EXERCISE OBJECTIVE: Write the entries below out again without a single difference.

'''

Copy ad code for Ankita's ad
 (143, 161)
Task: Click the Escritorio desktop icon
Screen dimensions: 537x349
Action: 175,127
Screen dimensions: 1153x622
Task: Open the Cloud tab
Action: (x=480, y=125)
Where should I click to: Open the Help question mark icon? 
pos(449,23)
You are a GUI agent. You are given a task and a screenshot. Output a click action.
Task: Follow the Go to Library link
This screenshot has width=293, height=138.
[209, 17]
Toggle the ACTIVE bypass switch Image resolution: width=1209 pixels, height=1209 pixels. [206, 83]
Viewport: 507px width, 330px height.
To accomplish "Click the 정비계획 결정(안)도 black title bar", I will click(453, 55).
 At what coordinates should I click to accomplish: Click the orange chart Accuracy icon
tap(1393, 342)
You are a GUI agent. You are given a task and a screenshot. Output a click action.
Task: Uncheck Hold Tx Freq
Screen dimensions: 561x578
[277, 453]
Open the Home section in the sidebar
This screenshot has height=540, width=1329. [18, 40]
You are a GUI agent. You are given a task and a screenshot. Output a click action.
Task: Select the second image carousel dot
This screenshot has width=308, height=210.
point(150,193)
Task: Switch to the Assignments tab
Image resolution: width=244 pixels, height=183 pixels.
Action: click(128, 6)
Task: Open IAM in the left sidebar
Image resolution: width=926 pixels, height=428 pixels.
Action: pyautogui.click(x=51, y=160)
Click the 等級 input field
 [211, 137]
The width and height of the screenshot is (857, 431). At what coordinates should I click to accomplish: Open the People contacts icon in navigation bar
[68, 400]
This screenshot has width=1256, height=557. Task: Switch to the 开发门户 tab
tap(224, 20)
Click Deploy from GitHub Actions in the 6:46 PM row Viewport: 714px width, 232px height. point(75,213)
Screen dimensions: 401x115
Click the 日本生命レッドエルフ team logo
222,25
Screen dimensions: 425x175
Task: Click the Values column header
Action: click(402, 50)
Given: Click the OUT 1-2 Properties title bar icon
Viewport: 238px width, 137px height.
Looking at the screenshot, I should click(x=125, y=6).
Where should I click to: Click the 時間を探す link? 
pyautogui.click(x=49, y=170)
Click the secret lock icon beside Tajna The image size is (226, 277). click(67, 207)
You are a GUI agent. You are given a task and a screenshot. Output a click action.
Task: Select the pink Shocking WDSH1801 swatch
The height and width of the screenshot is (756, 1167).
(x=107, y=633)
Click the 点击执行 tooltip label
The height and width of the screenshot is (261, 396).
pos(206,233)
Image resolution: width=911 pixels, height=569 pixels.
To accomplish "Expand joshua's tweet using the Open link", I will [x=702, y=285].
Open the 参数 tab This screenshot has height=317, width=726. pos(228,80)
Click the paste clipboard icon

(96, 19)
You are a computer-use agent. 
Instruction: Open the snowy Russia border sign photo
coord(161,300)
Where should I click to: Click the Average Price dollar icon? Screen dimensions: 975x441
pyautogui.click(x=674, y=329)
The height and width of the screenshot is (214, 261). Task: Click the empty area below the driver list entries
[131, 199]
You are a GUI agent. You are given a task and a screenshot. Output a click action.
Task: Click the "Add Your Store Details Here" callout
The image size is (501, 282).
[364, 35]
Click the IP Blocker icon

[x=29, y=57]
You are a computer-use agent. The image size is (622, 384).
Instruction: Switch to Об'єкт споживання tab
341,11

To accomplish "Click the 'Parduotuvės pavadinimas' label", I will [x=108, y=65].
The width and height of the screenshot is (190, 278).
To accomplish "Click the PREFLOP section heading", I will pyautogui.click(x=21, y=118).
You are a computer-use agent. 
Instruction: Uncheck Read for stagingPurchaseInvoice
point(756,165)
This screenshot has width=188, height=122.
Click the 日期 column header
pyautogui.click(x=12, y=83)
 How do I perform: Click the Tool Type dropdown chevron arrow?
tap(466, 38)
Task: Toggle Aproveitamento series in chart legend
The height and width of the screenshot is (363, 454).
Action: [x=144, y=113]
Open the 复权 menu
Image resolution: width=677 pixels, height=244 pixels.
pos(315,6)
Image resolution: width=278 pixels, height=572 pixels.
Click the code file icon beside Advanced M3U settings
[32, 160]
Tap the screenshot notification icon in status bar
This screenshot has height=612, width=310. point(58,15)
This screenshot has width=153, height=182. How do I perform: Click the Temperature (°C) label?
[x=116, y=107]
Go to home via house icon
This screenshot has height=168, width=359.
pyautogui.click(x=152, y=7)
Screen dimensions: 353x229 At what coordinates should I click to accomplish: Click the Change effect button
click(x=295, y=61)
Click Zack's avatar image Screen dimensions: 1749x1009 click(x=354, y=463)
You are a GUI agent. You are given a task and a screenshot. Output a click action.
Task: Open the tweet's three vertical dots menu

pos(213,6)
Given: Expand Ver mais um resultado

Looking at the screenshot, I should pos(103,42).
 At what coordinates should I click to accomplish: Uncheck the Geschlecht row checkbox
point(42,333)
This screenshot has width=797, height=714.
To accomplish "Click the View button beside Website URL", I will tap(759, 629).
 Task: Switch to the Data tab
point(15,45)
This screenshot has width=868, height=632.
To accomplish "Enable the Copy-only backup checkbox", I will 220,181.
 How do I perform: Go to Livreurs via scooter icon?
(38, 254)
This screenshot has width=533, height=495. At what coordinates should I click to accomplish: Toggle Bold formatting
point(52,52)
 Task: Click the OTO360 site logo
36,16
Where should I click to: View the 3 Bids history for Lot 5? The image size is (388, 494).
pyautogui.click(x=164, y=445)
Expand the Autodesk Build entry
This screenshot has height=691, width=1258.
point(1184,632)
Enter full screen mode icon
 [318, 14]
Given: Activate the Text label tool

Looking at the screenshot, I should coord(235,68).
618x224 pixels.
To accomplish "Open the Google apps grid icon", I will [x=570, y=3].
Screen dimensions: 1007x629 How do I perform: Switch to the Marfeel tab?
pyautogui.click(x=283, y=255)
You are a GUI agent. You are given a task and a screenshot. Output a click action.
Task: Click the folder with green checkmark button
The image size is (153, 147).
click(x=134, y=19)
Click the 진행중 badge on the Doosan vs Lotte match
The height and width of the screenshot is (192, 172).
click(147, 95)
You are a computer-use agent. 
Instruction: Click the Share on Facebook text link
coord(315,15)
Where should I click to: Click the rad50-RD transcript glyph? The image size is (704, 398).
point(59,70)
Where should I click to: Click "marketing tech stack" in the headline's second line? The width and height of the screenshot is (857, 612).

'''

ANSWER TO THIS EXERCISE:
Copy ad code for Ankita's ad
 (143, 161)
Task: Click the Escritorio desktop icon
Screen dimensions: 537x349
Action: 175,127
Screen dimensions: 1153x622
Task: Open the Cloud tab
Action: (x=480, y=125)
Where should I click to: Open the Help question mark icon? 
pos(449,23)
You are a GUI agent. You are given a task and a screenshot. Output a click action.
Task: Follow the Go to Library link
This screenshot has width=293, height=138.
[209, 17]
Toggle the ACTIVE bypass switch Image resolution: width=1209 pixels, height=1209 pixels. [206, 83]
Viewport: 507px width, 330px height.
To accomplish "Click the 정비계획 결정(안)도 black title bar", I will click(453, 55).
 At what coordinates should I click to accomplish: Click the orange chart Accuracy icon
tap(1393, 342)
You are a GUI agent. You are given a task and a screenshot. Output a click action.
Task: Uncheck Hold Tx Freq
Screen dimensions: 561x578
[277, 453]
Open the Home section in the sidebar
This screenshot has height=540, width=1329. [18, 40]
You are a GUI agent. You are given a task and a screenshot. Output a click action.
Task: Select the second image carousel dot
This screenshot has width=308, height=210.
point(150,193)
Task: Switch to the Assignments tab
Image resolution: width=244 pixels, height=183 pixels.
Action: click(128, 6)
Task: Open IAM in the left sidebar
Image resolution: width=926 pixels, height=428 pixels.
Action: pyautogui.click(x=51, y=160)
Click the 等級 input field
 [211, 137]
The width and height of the screenshot is (857, 431). At what coordinates should I click to accomplish: Open the People contacts icon in navigation bar
[68, 400]
This screenshot has width=1256, height=557. Task: Switch to the 开发门户 tab
tap(224, 20)
Click Deploy from GitHub Actions in the 6:46 PM row Viewport: 714px width, 232px height. point(75,213)
Screen dimensions: 401x115
Click the 日本生命レッドエルフ team logo
222,25
Screen dimensions: 425x175
Task: Click the Values column header
Action: click(402, 50)
Given: Click the OUT 1-2 Properties title bar icon
Viewport: 238px width, 137px height.
Looking at the screenshot, I should click(x=125, y=6).
Where should I click to: Click the 時間を探す link? 
pyautogui.click(x=49, y=170)
Click the secret lock icon beside Tajna The image size is (226, 277). click(67, 207)
You are a GUI agent. You are given a task and a screenshot. Output a click action.
Task: Select the pink Shocking WDSH1801 swatch
The height and width of the screenshot is (756, 1167).
(x=107, y=633)
Click the 点击执行 tooltip label
The height and width of the screenshot is (261, 396).
pos(206,233)
Image resolution: width=911 pixels, height=569 pixels.
To accomplish "Expand joshua's tweet using the Open link", I will [x=702, y=285].
Open the 参数 tab This screenshot has height=317, width=726. pos(228,80)
Click the paste clipboard icon

(96, 19)
You are a computer-use agent. 
Instruction: Open the snowy Russia border sign photo
coord(161,300)
Where should I click to: Click the Average Price dollar icon? Screen dimensions: 975x441
pyautogui.click(x=674, y=329)
The height and width of the screenshot is (214, 261). Task: Click the empty area below the driver list entries
[131, 199]
You are a GUI agent. You are given a task and a screenshot. Output a click action.
Task: Click the "Add Your Store Details Here" callout
The image size is (501, 282).
[364, 35]
Click the IP Blocker icon

[x=29, y=57]
You are a computer-use agent. The image size is (622, 384).
Instruction: Switch to Об'єкт споживання tab
341,11

To accomplish "Click the 'Parduotuvės pavadinimas' label", I will [x=108, y=65].
The width and height of the screenshot is (190, 278).
To accomplish "Click the PREFLOP section heading", I will pyautogui.click(x=21, y=118).
You are a computer-use agent. 
Instruction: Uncheck Read for stagingPurchaseInvoice
point(756,165)
This screenshot has width=188, height=122.
Click the 日期 column header
pyautogui.click(x=12, y=83)
 How do I perform: Click the Tool Type dropdown chevron arrow?
tap(466, 38)
Task: Toggle Aproveitamento series in chart legend
The height and width of the screenshot is (363, 454).
Action: [x=144, y=113]
Open the 复权 menu
Image resolution: width=677 pixels, height=244 pixels.
pos(315,6)
Image resolution: width=278 pixels, height=572 pixels.
Click the code file icon beside Advanced M3U settings
[32, 160]
Tap the screenshot notification icon in status bar
This screenshot has height=612, width=310. point(58,15)
This screenshot has width=153, height=182. How do I perform: Click the Temperature (°C) label?
[x=116, y=107]
Go to home via house icon
This screenshot has height=168, width=359.
pyautogui.click(x=152, y=7)
Screen dimensions: 353x229 At what coordinates should I click to accomplish: Click the Change effect button
click(x=295, y=61)
Click Zack's avatar image Screen dimensions: 1749x1009 click(x=354, y=463)
You are a GUI agent. You are given a task and a screenshot. Output a click action.
Task: Open the tweet's three vertical dots menu

pos(213,6)
Given: Expand Ver mais um resultado

Looking at the screenshot, I should pos(103,42).
 At what coordinates should I click to accomplish: Uncheck the Geschlecht row checkbox
point(42,333)
This screenshot has width=797, height=714.
To accomplish "Click the View button beside Website URL", I will tap(759, 629).
 Task: Switch to the Data tab
point(15,45)
This screenshot has width=868, height=632.
To accomplish "Enable the Copy-only backup checkbox", I will 220,181.
 How do I perform: Go to Livreurs via scooter icon?
(38, 254)
This screenshot has width=533, height=495. At what coordinates should I click to accomplish: Toggle Bold formatting
point(52,52)
 Task: Click the OTO360 site logo
36,16
Where should I click to: View the 3 Bids history for Lot 5? The image size is (388, 494).
pyautogui.click(x=164, y=445)
Expand the Autodesk Build entry
This screenshot has height=691, width=1258.
point(1184,632)
Enter full screen mode icon
 [318, 14]
Given: Activate the Text label tool

Looking at the screenshot, I should coord(235,68).
618x224 pixels.
To accomplish "Open the Google apps grid icon", I will [x=570, y=3].
Screen dimensions: 1007x629 How do I perform: Switch to the Marfeel tab?
pyautogui.click(x=283, y=255)
You are a GUI agent. You are given a task and a screenshot. Output a click action.
Task: Click the folder with green checkmark button
The image size is (153, 147).
click(x=134, y=19)
Click the 진행중 badge on the Doosan vs Lotte match
The height and width of the screenshot is (192, 172).
click(147, 95)
You are a computer-use agent. 
Instruction: Click the Share on Facebook text link
coord(315,15)
Where should I click to: Click the rad50-RD transcript glyph? The image size is (704, 398).
point(59,70)
Where should I click to: Click "marketing tech stack" in the headline's second line? The width and height of the screenshot is (857, 612).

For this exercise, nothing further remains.